尤其是在政治上而言,那些舊姓士族天生享有在政治上的優越性,享有更多上進的機會。魏晉時期士族這種政治上的先達性看似荒誕腐朽,但在時下而言,就是一個世所公認的選士途徑,其嚴肅性等同于後世的科舉乃至于更後的國考。
士族子弟在享受這些特權的同時,也要負責維持這套制度的嚴肅性。假使摻入太多的魚目混珠之輩,使得這套制度喪失嚴肅和權威,原本的士族子弟也會因此遭受诟病質疑。沒有了公信力,那這一套選官制度也會逐漸崩潰。
對于一個家族而言,不隻要有一個完整的族譜,還要有代代傳承的閥閱。族譜代表了皿脈的傳承,閥閱則記錄着勢位的興衰,單有族譜而無閥閱便是寒家,兩者俱全才可稱作士族。但就算是如此嚴密的布置,也不能完全杜絕冒認祖宗的現象。
眼下僅僅隻是一個年輕人的集會,為那個曹立發聲作保的羊贲本來就是一個沒有什麼話語權的小輩,無論怎麼說,也不可能一錘定音敲定對方的家世問題。但假使沒有人在眼下提出反對的聲音,等于是撕開了一個小口子。

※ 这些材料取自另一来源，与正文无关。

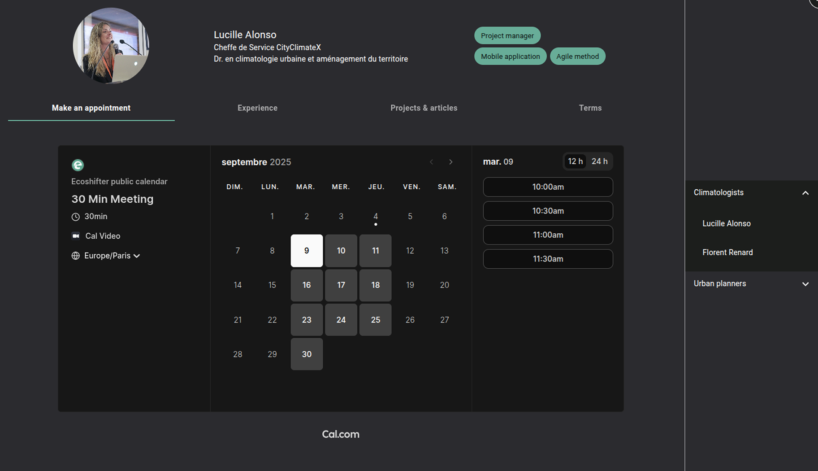Expand the Urban planners section

(805, 284)
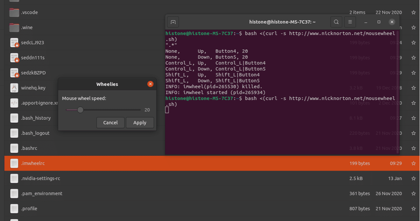
Task: Click the .pam_environment file icon
Action: point(14,193)
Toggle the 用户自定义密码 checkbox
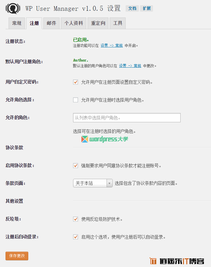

來日對方不斷重複這個家世,說得久了讓人耳朵磨出繭子,假的也有可能變成真的。即便是當代不能直接繼承這個家族的諸多隐形遺産,但後代若是稍有起色,那麼身份就會進一步被坐實,漸漸獲得認同。
這種借巢生蛋又或借屍還魂,注定是一個漫長過程,但相對于通過自家人的努力奮鬥提升門第,又是一條不折不扣的捷徑。
一旦想明白這個集會的性質,王彪之便再也不能淡然,先前對羊贲的不滿上升到了憤怒。眼下場中無論家世還是名氣最高者無疑是他,假使他為對方作保,來日對方的身世若是遭受質疑,他便會被屢屢提及。而若這個身份被拆穿,王彪之本人也将成為一個笑柄,乃至于累及家族。

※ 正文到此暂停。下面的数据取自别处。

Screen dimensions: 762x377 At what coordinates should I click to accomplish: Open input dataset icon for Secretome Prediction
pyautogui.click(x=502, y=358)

心念一轉,他已經不再顧及什麼風度,當即便要起身拂袖離去,不肯沾惹這種遺患太多的事情。
待見到王彪之臉色急轉直下,那曹立心中不禁叫苦。今次的集會看似簡單,但其實他家已經運作數月之久,整個家族的力量都在圍繞此事而調度。這段時間來他更是花錢如流水,大肆宴請那些避難而來的士族子弟,務求結下一份交情。
他家在此地也算是個實力派,在北地除了其父擔任郗鑒參軍之外,幾個叔父占據塢壁手下有千餘勁卒,依附的流民更有萬餘之衆。在京口他家也不乏産業,早早便加入到了隐爵,獲利巨豐,已經算得上是京口能排上号的人家了。
但即便是如此,因為沒有一個好出身,他家無論是勢位還是财力,想要再進一步都極為困難。借着今次王彬為首的一衆青徐僑門在京口活動,他家更是上下一心,務求把握住這個機會,争取能夠再上一個台階,突破家世的限制。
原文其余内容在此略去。